**Stored items:**

■ ■ ■ ■

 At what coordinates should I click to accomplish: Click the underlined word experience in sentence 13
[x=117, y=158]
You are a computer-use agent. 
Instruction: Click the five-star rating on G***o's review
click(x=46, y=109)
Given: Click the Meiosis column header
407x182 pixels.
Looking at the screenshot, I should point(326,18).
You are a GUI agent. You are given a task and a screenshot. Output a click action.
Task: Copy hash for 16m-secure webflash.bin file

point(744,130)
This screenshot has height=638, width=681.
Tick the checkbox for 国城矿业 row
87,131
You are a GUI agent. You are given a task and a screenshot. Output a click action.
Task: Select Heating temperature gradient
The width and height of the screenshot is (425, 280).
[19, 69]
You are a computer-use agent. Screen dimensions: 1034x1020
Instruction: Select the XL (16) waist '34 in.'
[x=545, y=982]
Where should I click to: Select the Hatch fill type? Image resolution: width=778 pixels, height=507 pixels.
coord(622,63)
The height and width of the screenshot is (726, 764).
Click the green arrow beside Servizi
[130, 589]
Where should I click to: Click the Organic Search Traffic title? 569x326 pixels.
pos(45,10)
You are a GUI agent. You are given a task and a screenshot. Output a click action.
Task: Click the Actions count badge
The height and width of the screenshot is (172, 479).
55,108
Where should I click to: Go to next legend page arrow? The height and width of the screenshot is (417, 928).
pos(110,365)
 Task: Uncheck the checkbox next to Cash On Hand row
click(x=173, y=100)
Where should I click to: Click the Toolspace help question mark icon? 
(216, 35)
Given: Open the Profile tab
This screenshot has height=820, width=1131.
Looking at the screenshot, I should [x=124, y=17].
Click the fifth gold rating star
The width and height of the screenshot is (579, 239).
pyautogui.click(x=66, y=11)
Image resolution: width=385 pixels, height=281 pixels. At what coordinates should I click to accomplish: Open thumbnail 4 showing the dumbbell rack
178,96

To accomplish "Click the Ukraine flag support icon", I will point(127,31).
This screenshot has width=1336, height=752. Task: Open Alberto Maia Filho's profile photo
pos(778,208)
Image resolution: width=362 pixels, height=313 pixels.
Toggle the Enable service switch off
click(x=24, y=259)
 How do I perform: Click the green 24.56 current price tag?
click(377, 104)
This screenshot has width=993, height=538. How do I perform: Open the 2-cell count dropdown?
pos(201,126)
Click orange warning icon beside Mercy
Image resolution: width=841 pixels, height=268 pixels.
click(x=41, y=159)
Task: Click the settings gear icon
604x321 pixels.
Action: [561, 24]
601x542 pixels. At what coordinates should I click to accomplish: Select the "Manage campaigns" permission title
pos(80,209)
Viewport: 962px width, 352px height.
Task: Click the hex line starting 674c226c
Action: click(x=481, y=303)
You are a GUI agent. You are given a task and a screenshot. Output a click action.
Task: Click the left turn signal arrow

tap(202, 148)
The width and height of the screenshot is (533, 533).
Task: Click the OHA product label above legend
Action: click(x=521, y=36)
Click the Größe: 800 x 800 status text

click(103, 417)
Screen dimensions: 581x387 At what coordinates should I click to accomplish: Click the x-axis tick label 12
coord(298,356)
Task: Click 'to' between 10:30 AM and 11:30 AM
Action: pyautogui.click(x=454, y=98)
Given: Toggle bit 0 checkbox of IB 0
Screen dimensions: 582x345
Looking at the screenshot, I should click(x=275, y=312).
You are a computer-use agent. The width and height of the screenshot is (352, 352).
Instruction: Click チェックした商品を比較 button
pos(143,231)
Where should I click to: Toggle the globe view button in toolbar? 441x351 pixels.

■ ■ ■ ■

**WHAT TO DO:** For each entry above, write out an exact copy.

**PROBLEM SOLUTION:**
 At what coordinates should I click to accomplish: Click the underlined word experience in sentence 13
[x=117, y=158]
You are a computer-use agent. 
Instruction: Click the five-star rating on G***o's review
click(x=46, y=109)
Given: Click the Meiosis column header
407x182 pixels.
Looking at the screenshot, I should point(326,18).
You are a GUI agent. You are given a task and a screenshot. Output a click action.
Task: Copy hash for 16m-secure webflash.bin file

point(744,130)
This screenshot has height=638, width=681.
Tick the checkbox for 国城矿业 row
87,131
You are a GUI agent. You are given a task and a screenshot. Output a click action.
Task: Select Heating temperature gradient
The width and height of the screenshot is (425, 280).
[19, 69]
You are a computer-use agent. Screen dimensions: 1034x1020
Instruction: Select the XL (16) waist '34 in.'
[x=545, y=982]
Where should I click to: Select the Hatch fill type? Image resolution: width=778 pixels, height=507 pixels.
coord(622,63)
The height and width of the screenshot is (726, 764).
Click the green arrow beside Servizi
[130, 589]
Where should I click to: Click the Organic Search Traffic title? 569x326 pixels.
pos(45,10)
You are a GUI agent. You are given a task and a screenshot. Output a click action.
Task: Click the Actions count badge
The height and width of the screenshot is (172, 479).
55,108
Where should I click to: Go to next legend page arrow? The height and width of the screenshot is (417, 928).
pos(110,365)
 Task: Uncheck the checkbox next to Cash On Hand row
click(x=173, y=100)
Where should I click to: Click the Toolspace help question mark icon? 
(216, 35)
Given: Open the Profile tab
This screenshot has height=820, width=1131.
Looking at the screenshot, I should [x=124, y=17].
Click the fifth gold rating star
The width and height of the screenshot is (579, 239).
pyautogui.click(x=66, y=11)
Image resolution: width=385 pixels, height=281 pixels. At what coordinates should I click to accomplish: Open thumbnail 4 showing the dumbbell rack
178,96

To accomplish "Click the Ukraine flag support icon", I will point(127,31).
This screenshot has width=1336, height=752. Task: Open Alberto Maia Filho's profile photo
pos(778,208)
Image resolution: width=362 pixels, height=313 pixels.
Toggle the Enable service switch off
click(x=24, y=259)
 How do I perform: Click the green 24.56 current price tag?
click(377, 104)
This screenshot has width=993, height=538. How do I perform: Open the 2-cell count dropdown?
pos(201,126)
Click orange warning icon beside Mercy
Image resolution: width=841 pixels, height=268 pixels.
click(x=41, y=159)
Task: Click the settings gear icon
604x321 pixels.
Action: [561, 24]
601x542 pixels. At what coordinates should I click to accomplish: Select the "Manage campaigns" permission title
pos(80,209)
Viewport: 962px width, 352px height.
Task: Click the hex line starting 674c226c
Action: click(x=481, y=303)
You are a GUI agent. You are given a task and a screenshot. Output a click action.
Task: Click the left turn signal arrow

tap(202, 148)
The width and height of the screenshot is (533, 533).
Task: Click the OHA product label above legend
Action: click(x=521, y=36)
Click the Größe: 800 x 800 status text

click(103, 417)
Screen dimensions: 581x387 At what coordinates should I click to accomplish: Click the x-axis tick label 12
coord(298,356)
Task: Click 'to' between 10:30 AM and 11:30 AM
Action: pyautogui.click(x=454, y=98)
Given: Toggle bit 0 checkbox of IB 0
Screen dimensions: 582x345
Looking at the screenshot, I should click(x=275, y=312).
You are a computer-use agent. The width and height of the screenshot is (352, 352).
Instruction: Click チェックした商品を比較 button
pos(143,231)
Where should I click to: Toggle the globe view button in toolbar? 441x351 pixels.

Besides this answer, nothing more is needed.